On the field, in oncology hospital wards, how can doctors orienteer in such a complex landscape, facing also patients’ expectations towards this, somehow maybe hyped, personalized medicine? “We have known for 20 years that this revolution would have come, but we were not prepared to its consequences in clinical practice,” Perrone adds. “All our knowledge of cancer, our system of prevention, diagnosis, care and payment depends on a classification based on site. We don’t have an epidemiology of genetic characteristics of cancer, neither have any idea of how we could manage this change. Until few months ago, most clinical oncologists had hardly heard about TRK fusions. We don’t have diagnostic kits to find them in patients. Genetic test for DNA instability start being available, but how can we be sure they are well validated and standardized? These are not trivial issues, since the decision about which patients should be tested, and then treated, has a huge economic impact”.

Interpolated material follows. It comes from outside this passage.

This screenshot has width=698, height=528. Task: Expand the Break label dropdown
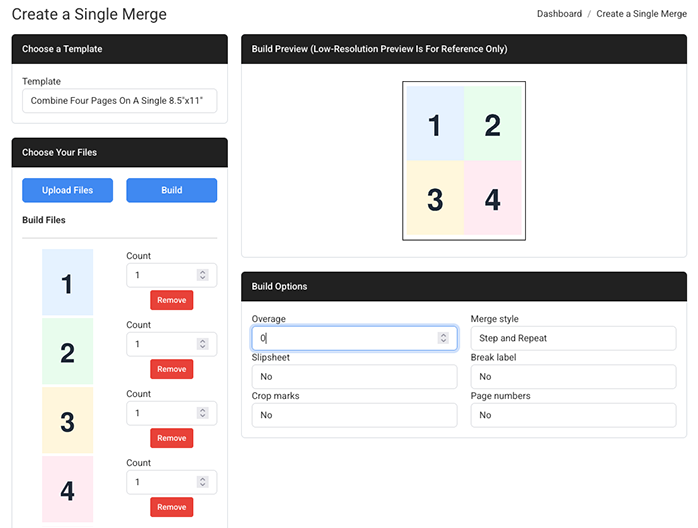coord(573,377)
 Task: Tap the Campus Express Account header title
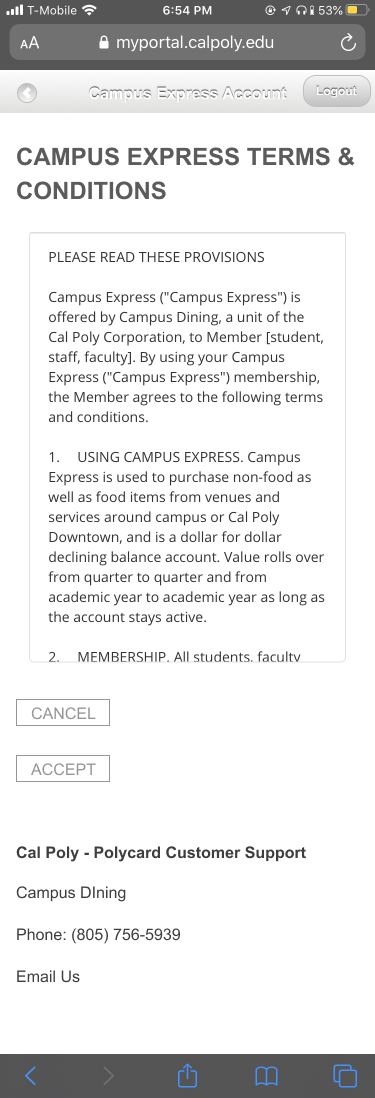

This approach, in fact, requires a strict selection of eligible patients to be treated. Pembrolizumab costs about $156,000 a year in USA and €135,000 in Europe. Independent trials assessing the feasibility, safety and effectiveness of reducing dosage and times of administration of new targeted drugs are a possibility. “They are ongoing” told us Mark Ratain, director of the Center for Personalized Therapeutics at the Comprehensive Cancer Center of the University of Chicago, USA, “and are highly appropriate in the current environment of many similar drugs (some with marginal efficacy) and high costs”.

“Patients and their families need studies that aim to reduce costs.  High costs lead to decreased access for effective drugs, but are also a burden on healthy individuals, as they fund these costs indirectly through taxes and insurance premiums.  Corporations that provide health care coverage in some companies must fund the costs of these drugs in lieu of providing higher compensation to its employees”.

This is all but impossible. “Many – if not most – modern oncology drugs can be administered at a significantly lower cost” Ratain continues. “For those companies that choose not to optimize the dosage, this may result in financial consequences when others do so.  On the other hand, optimizing the dose is important to patients – even if there are no financial savings – since this will result in decreased toxicity, as well as potentially greater convenience”.

Is it the only way?

“Targeting individual genetic alterations in a personalized manner will bring increasing benefits as we get to know cancer better and better, but this will need to be integrated with other approaches that take into consideration the interaction of the tumour with the host” Di Fiore concludes. “The case of pembrolizumab is particularly interesting because the two approaches are synthetized in one drug, which is given based on the characteristics of the tumour but acts on the immune system of the host”.

This and other strategies, not strictly personal, won’t be less important than individualized medicine in the future treatment of cancer. Closing in on it, by several sides, it will be easier to achieve better results.